The internet’s hive mind is something that shouldn’t have as much power as it does. It can cancel celebrities, run TV shows into the ground, and can only be opposed by governments and transnational corporations, often to their own detriment. I had assumed that Cuties was one of the films that fell into the inescapable pit, and that I could feel smug at being one of the enlightened ones who doesn’t follow the bandwagon like a sheep.
That fantasy was not to be brought into reality. This film is so bad, so utterly putrid that I’m willing to wave the flag of the internet masses. To put it more simply, this film gargles used baby wipes.
You know how Call of Duty, Medal of Honor, and Battlefield seem to entirely bank on their players being about as self-aware as dead chicken? Well, Cuties seems to be directed by one of these people. First of all, this film is perverted, and pedophilic as fuck, pun not intended.
It involves, among other things, an attempt to take a video of a pre-teen’s dick, an 11-year-old girl blowing up a used condom, and using it as a breast, pre-pubescent nudity that wasn’t shown on screen to the immense relief of the known universe, and many other horrible things. I can’t imagine an executive meeting that would have conjured up these concepts short of one involving a massive quantity of nitrous oxide.
I could have maybe stomached the ethics if it was a fun movie, but sadly I got no enjoyment out of it at all. Much like many other movies made in France and Belgium with a serious point in mind, fun seems to have been shunted down the priority list in favour of filming a twelve-year-old’s ass.
The thing’s paced like an arthritic sloth and I’ll admit that some movies have done quite well while being slow. IT comes to mind. Things happened in those movies, they also had a plot that could keep its trousers on. The director seems to subscribe to the philosophy that cause and effect, setting up characters so that their actions make sense, and not being paced like a fucking slug on wet concrete isn’t necessary.
The result is an unfocused mess where characters are attacked for not putting a soda can in a bin (there might have been more to it, but I’m not going back to double-check), or, to be more scientific, it’s about as coordinated, and well planned as a pile of elephant snot. I do think it’s hiding behind its slice of life, style of storytelling, and like a lot of our lives, it’s hard to decipher what the fuck is going on.
Cuties was especially profound towards the end after the final performance. I don’t know what was happening in the last 7 or 8 minutes, our main character just breaks down on stage and runs home for no apparent reason.
The more I sat and reflected on this mountain of whale jizz, the more something came to me – this thing feels like a bad indie game. An indie game possibly directed by Tommy Wiseau, and by that I mean you bumble around with barely existent plot threads then get a shit ending. There’s a point towards the start where our main character overhears her mother crying because her husband is taking on a second wife (it’s a Muslim family). Would you like to know how that plot point ends?
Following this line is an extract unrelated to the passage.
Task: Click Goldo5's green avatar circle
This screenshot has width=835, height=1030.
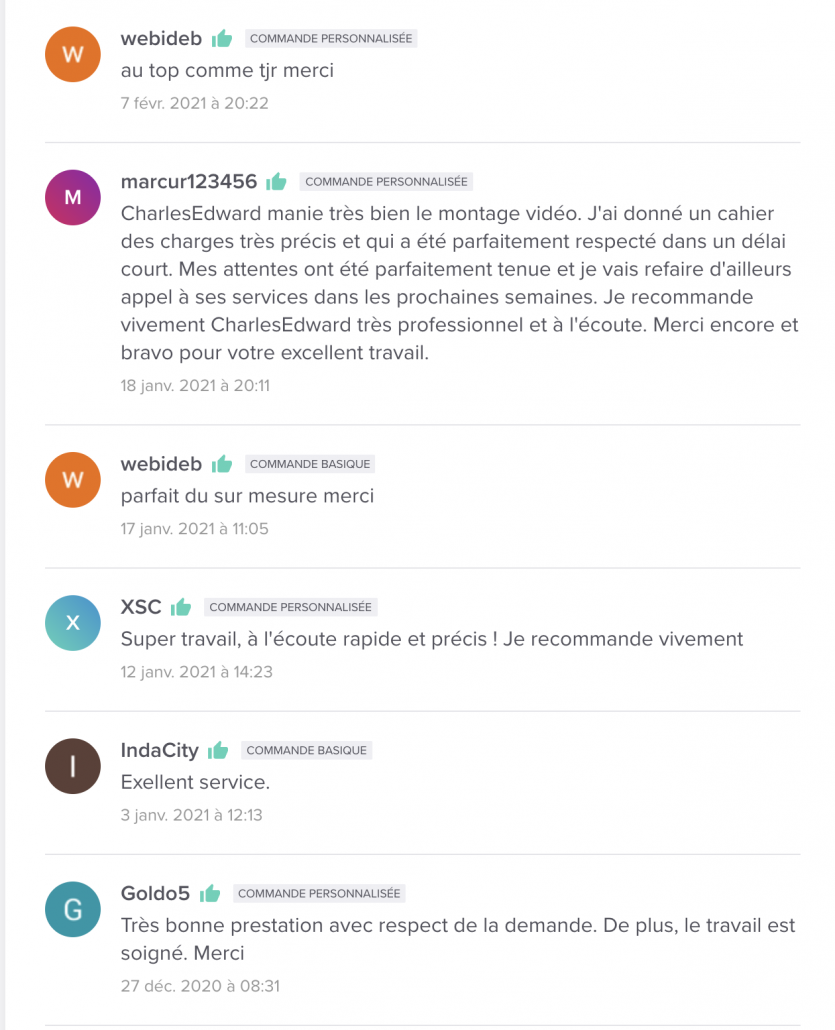Action: (72, 909)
So the fuck would I because the film kind of forgets about it.
I also wonder if it gets extremely unfocused in the second half because they wanted to wrap things up before any more scandals were to be had. Yet after all that, all the twists and turns that didn’t seem to be necessary, it just ends, fades to black. No one grew, no one learned anything, besides Netflix I suppose, and worst of all there was absolutely no cultural commentary with any sort of competence.
You know, when the internet took to the metaphorical streets to protest this thing, I thought less of it. I sincerely hoped it would be a deep cultural critique with a poorly received cover. But no, I don’t know why this was deemed a good project for Netflix to invest in, although I suppose we know their political standing now.
The best thing you could say about Cuties is that it set out with a potentially noble cause, but I genuinely have no idea how they could have possibly handled this project any worse. It’s either sickeningly perverted or about as fun as dragging a jet ski over a gravel driveway, and it moves at roughly the same pace. This is a film that truly deserves to be shelved to the archives of history, then removed from the archives and stomped on a few times.